A todo momento, o roteiro de Landon e Michael Kennedy flerta com a ironia, sátira e a metalinguagem. Pela estética de que o diretor lança mão, fica claro que a história é um contraponto, com a medida de humor possível, a muito do que se fez no terror, a começar da primeira imagem, onde se intui que o matador do título age às quartas-feiras, 11, talvez a fim de evitar a concorrência com outros facínoras, monstros, vampiros, lobisomens e que tais. Uma criatura que ninguém ao certo de que maneira definir ronda Blissfield, cidadezinha no sul do Michigan, sem ser visto, matando indiscriminadamente. O carniceiro que destroçou adolescentes nos anos 1990 sumiu desde então, mas a cada dia que passa, fica mais claro que a figura assombrosa que perseguia garotos libertinos volta a ser motivo de preocupação entre a comunidade, até porque terá à disposição um cardápio variado para exercitar seu pseudomoralismo. Este é o assunto na roda em que Isaac, Sandra, Evan e Ginny partilham garrafas e inconfidências, esperando que aquela conversa fiada ao menos renda ocasião para que possam enlaçar as dores dos séculos nos braços uns das outras. Como se adivinhassem — na verdade, parece até que só haviam existido para ansiar por aquele instante —, Isaac, personagem de Nicholas Stargel, é a primeira vítima da curiosidade e da imperícia dos amigos, sobrando também para a Sandra de Emily Holder. A sequência dos dois no porão de casa da família de Ginny, a típica patricinha fútil, negligenciada pelos pais e que sempre tem uma carta na manga para coagir todo mundo a fazer suas vontades, dá início à chacina, e não demora para que Kelly Lamor Wilson e Mitchell Hoog também levem a pior.

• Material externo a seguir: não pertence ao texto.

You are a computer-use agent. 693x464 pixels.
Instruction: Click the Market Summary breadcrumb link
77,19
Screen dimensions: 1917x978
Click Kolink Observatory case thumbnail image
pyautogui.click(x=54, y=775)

No segundo ato, Landon trabalha com mais vagar o argumento do maníaco que tem um gozo quase sexual em trucidar rapazes e moças. Vince Vaughn oscila de um tipo afetado, ridículo… e viril para o um lunático cujo fascínio de verter o sangue alheio é mais forte que ele, tudo com os dois pés no humor macabro, e contando com a ótima parceria de Kathryn Newton.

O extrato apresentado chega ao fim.